▶ **Exercise material**:
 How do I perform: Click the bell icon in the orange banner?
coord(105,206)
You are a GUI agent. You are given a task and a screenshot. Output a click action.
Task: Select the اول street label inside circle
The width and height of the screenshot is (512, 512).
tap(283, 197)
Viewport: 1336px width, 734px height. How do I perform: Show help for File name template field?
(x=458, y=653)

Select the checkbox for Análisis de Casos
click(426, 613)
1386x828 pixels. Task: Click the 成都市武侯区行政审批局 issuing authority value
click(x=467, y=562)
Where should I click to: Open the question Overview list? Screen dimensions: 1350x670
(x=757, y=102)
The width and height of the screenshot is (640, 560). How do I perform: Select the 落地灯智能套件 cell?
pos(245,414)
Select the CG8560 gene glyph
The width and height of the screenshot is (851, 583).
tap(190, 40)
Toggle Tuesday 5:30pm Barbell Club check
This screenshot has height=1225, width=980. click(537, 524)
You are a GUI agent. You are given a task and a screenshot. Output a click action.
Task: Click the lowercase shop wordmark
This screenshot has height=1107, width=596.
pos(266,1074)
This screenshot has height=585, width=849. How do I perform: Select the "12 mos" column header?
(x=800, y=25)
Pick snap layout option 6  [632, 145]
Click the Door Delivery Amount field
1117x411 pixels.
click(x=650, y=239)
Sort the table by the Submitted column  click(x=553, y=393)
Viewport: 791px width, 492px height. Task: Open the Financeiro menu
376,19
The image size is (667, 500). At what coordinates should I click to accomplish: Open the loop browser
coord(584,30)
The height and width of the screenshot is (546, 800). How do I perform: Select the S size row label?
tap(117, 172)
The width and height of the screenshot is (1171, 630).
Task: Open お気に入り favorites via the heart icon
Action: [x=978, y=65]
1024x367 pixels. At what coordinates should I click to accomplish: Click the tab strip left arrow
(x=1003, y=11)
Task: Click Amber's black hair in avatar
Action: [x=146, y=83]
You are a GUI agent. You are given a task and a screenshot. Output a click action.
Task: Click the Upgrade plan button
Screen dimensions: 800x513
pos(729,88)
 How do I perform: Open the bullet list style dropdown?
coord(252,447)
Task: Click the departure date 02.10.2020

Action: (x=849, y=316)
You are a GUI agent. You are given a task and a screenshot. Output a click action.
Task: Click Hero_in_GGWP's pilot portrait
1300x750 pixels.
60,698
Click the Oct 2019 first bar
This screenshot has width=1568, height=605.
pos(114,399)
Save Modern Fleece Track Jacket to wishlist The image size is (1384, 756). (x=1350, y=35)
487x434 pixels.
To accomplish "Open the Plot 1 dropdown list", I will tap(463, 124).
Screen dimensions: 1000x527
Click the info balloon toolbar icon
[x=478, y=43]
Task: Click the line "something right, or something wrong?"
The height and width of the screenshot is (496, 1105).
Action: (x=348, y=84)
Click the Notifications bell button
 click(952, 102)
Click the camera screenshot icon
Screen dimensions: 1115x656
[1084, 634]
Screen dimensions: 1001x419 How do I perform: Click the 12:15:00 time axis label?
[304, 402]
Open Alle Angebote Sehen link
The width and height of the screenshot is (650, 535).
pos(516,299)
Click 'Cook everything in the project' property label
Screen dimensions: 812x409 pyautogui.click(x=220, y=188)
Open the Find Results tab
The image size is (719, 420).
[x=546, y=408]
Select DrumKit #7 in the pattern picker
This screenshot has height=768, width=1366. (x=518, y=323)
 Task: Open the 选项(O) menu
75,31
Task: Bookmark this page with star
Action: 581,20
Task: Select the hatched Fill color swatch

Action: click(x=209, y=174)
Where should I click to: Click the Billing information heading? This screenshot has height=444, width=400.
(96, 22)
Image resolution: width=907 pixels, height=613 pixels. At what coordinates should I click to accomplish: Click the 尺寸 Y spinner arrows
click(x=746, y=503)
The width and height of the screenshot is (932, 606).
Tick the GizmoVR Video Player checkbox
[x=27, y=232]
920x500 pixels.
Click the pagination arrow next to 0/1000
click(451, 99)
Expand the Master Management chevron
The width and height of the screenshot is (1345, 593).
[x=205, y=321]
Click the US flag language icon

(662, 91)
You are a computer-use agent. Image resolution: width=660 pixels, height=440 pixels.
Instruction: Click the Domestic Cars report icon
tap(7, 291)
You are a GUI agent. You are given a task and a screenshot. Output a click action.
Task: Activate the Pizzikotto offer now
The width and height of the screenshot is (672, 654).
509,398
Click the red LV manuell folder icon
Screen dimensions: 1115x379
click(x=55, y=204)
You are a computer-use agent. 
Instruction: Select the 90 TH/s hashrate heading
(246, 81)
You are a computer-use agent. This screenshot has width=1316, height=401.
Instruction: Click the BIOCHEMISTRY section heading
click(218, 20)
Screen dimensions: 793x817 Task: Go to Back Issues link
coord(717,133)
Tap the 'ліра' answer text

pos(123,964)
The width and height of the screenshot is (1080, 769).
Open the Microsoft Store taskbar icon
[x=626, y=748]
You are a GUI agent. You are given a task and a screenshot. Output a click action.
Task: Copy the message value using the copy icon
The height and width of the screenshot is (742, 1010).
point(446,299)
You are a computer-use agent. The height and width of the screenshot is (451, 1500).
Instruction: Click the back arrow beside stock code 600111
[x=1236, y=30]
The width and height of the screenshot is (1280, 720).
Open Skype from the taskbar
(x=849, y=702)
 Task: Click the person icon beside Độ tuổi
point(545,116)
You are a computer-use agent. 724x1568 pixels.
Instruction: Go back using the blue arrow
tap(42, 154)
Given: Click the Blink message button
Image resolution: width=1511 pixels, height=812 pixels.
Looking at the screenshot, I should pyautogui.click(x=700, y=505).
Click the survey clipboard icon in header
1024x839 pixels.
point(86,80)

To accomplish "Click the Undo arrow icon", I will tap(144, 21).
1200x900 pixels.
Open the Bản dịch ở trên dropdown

▶ **What is being asked**: Beginning with the line that contains "Tap the 'ліра' answer text", repeat every line through the end of the records and nothing more.

▶ **Task response**:
Tap the 'ліра' answer text

pos(123,964)
The width and height of the screenshot is (1080, 769).
Open the Microsoft Store taskbar icon
[x=626, y=748]
You are a GUI agent. You are given a task and a screenshot. Output a click action.
Task: Copy the message value using the copy icon
The height and width of the screenshot is (742, 1010).
point(446,299)
You are a computer-use agent. The height and width of the screenshot is (451, 1500).
Instruction: Click the back arrow beside stock code 600111
[x=1236, y=30]
The width and height of the screenshot is (1280, 720).
Open Skype from the taskbar
(x=849, y=702)
 Task: Click the person icon beside Độ tuổi
point(545,116)
You are a computer-use agent. 724x1568 pixels.
Instruction: Go back using the blue arrow
tap(42, 154)
Given: Click the Blink message button
Image resolution: width=1511 pixels, height=812 pixels.
Looking at the screenshot, I should pyautogui.click(x=700, y=505).
Click the survey clipboard icon in header
1024x839 pixels.
point(86,80)

To accomplish "Click the Undo arrow icon", I will tap(144, 21).
1200x900 pixels.
Open the Bản dịch ở trên dropdown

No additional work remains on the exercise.